A tool designed to convert audio-based "weak" labels to "strong" moment-to-moment labels. Provides a pipeline to compare automated moment-to-moment labels to human labels. Current proof of concept work being fulfilled on Bird Audio clips using Microfaune predictions.

This package is being developed and maintained by the Engineers for Exploration Acoustic Species Identification Team in collaboration with the San Diego Zoo Wildlife Alliance.

PyHa = Python + Piha (referring to a bird species of our interest known as the screaming-piha)

Installation and Setup

Navigate to a desired folder and clone the repository onto your local machine. git clone https://github.com/UCSD-E4E/PyHa.git

If you wish to reduce the size of the repository on your local machine you can alternatively use git clone https://github.com/UCSD-E4E/PyHa.git --depth 1 which will only install the most up-to-date version of the repo without its history.

Install Python 3.8, Python 3.9, or Python 3.10
Create a venv by running python3.x -m venv .venv where python3.x is the appropriate python.
Activate the venv with the following commands:

Windows: .venv\Scripts\activate
macOS/Linux: source .venv/bin/activate

Install the build tools: python -m pip install --upgrade pip poetry
Install the environment: poetry install
Here you can download the Xeno-canto Screaming Piha test set used in our demos: https://drive.google.com/drive/u/0/folders/1lIweB8rF9JZhu6imkuTg_No0i04ClDh1
Run jupyter notebook while in the proper folder to activate the PyHa_Tutorial.ipynb notebook and make sure PyHa is running properly. Make sure the paths are properly aligned to the TEST folder in the notebook as well as in the ScreamingPiha_Manual_Labels.csv file

Functions

This image shows the design of the automated audio labeling system.

`isolation_parameters`

Many of the functions take in the isolation_parameters argument, and as such it will be defined globally here.

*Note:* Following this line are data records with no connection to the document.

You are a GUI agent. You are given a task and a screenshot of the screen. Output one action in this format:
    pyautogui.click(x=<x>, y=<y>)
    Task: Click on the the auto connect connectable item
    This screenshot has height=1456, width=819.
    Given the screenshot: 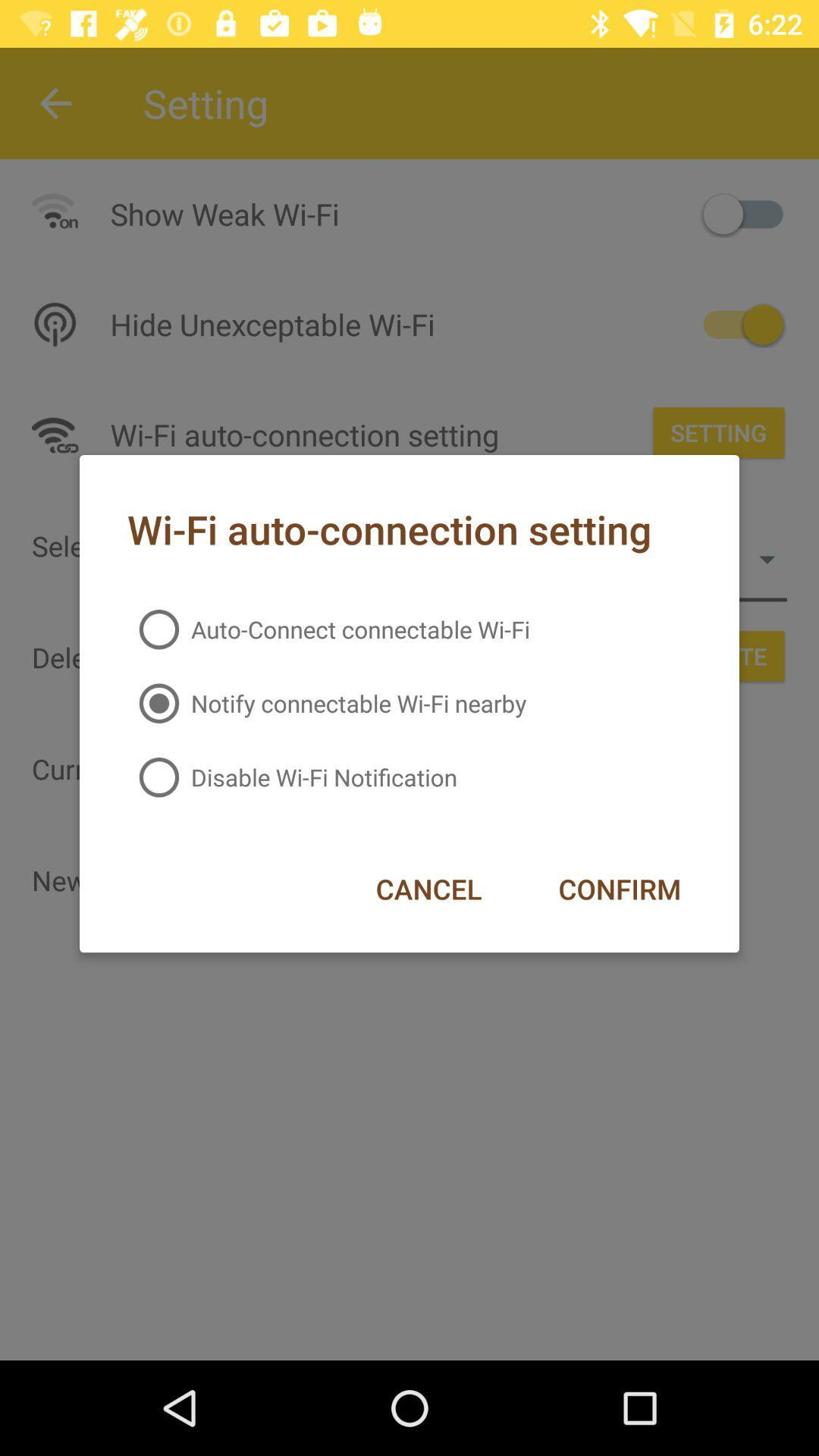 What is the action you would take?
    pyautogui.click(x=328, y=629)
    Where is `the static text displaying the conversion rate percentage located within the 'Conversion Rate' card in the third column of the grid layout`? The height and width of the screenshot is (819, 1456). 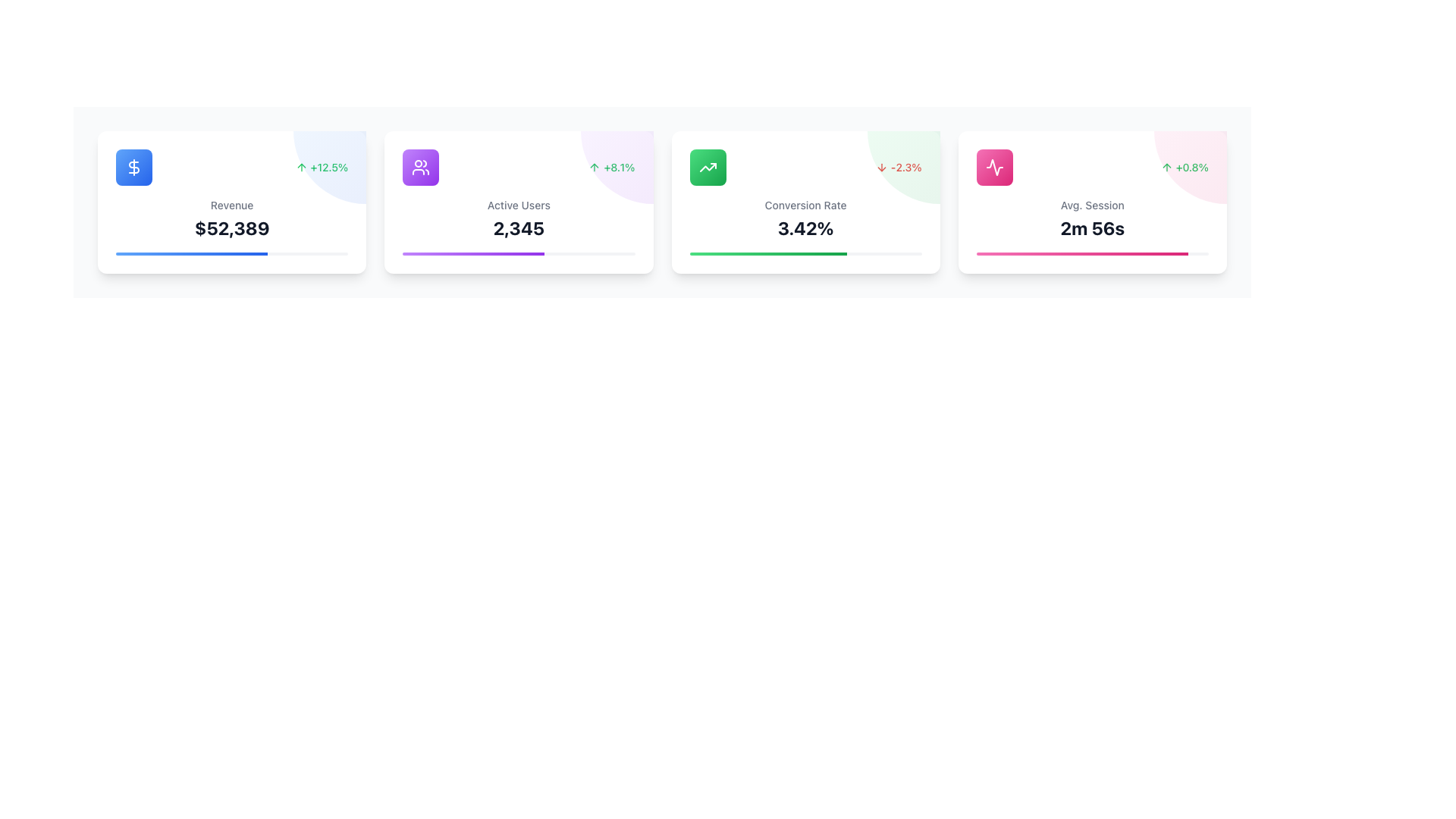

The isolation_parameters dictionary definition depends on the model used. The currently supported models are BirdNET-Lite, Microfaune, and TweetyNET.

The BirdNET-Lite isolation_parameters dictionary is as follows:

isolation_parameters = {
    "model" : "birdnet",
    "output_path" : "",
    "lat" : 0.0,
    "lon" : 0.0,
    "week" : 0,
    "overlap" : 0.0,
    "sensitivity" : 0.0,
    "min_conf" : 0.0,
    "custom_list" : "",
    "filetype" : "",
    "num_predictions" : 0,
    "write_to_csv" : False,
    "verbose" : True
}

The Microfaune isolation_parameters dictionary is as follows:

isolation_parameters = {
    "model" : "microfaune",
    "technique" : "",
    "threshold_type" : "",
    "threshold_const" : 0.0,
    "threshold_min" : 0.0,
    "window_size" : 0.0,
    "chunk_size" : 0.0,
    "verbose" : True
}

The technique parameter can be: Simple, Stack, Steinberg, and Chunk. This input must be a string in all lowercase.
The threshold_type parameter can be: median, mean, average, standard deviation, or pure. This input must be a string in all lowercase.

The remaining parameters are floats representing their respective values.

The TweetyNET isolation_parameters dictionary is as follows:

isolation_parameters = {
    "model" : "tweetynet",
    "tweety_output": False,
    "technique" : "",
    "threshold_type" : "",
    "threshold_const" : 0.0,
    "threshold_min" : 0.0,
    "window_size" : 0.0,
    "chunk_size" : 0.0,
    "verbose" : True
}

The tweety_output parameter sets whether to use TweetyNET's original output or isolation techniques. If set to False, TweetyNET will use the specified technique parameter.

The Foreground-Background Separation technique isolation_parameters is as follows:

isolation_parameters = {
   "model" : "fg_bg_dsp_sep",
   "technique" : "",
   "threshold_type" : "",
   "threshold_const" : 0.0,
   "kernel_size" : 4,
   "power_threshold" : 0.0,
   "threshold_min" : 0.0,
   "verbose" : True
}

The kernel_size parameter is an integer n that specifies the size of the kernel used in the morphological opening process. For the opening of the binary mask, this will be an n by n kernel. For the processing of the indicator vector, this will be a 1 by n kernel.
The power_threshold parameter is a float that determines by how many times the power of a pixel must be larger than its row and column medians. For example, if this value is set to 3.0, each pixel will have to have a power of at least 3 times its row and column medians to be included in the binary mask.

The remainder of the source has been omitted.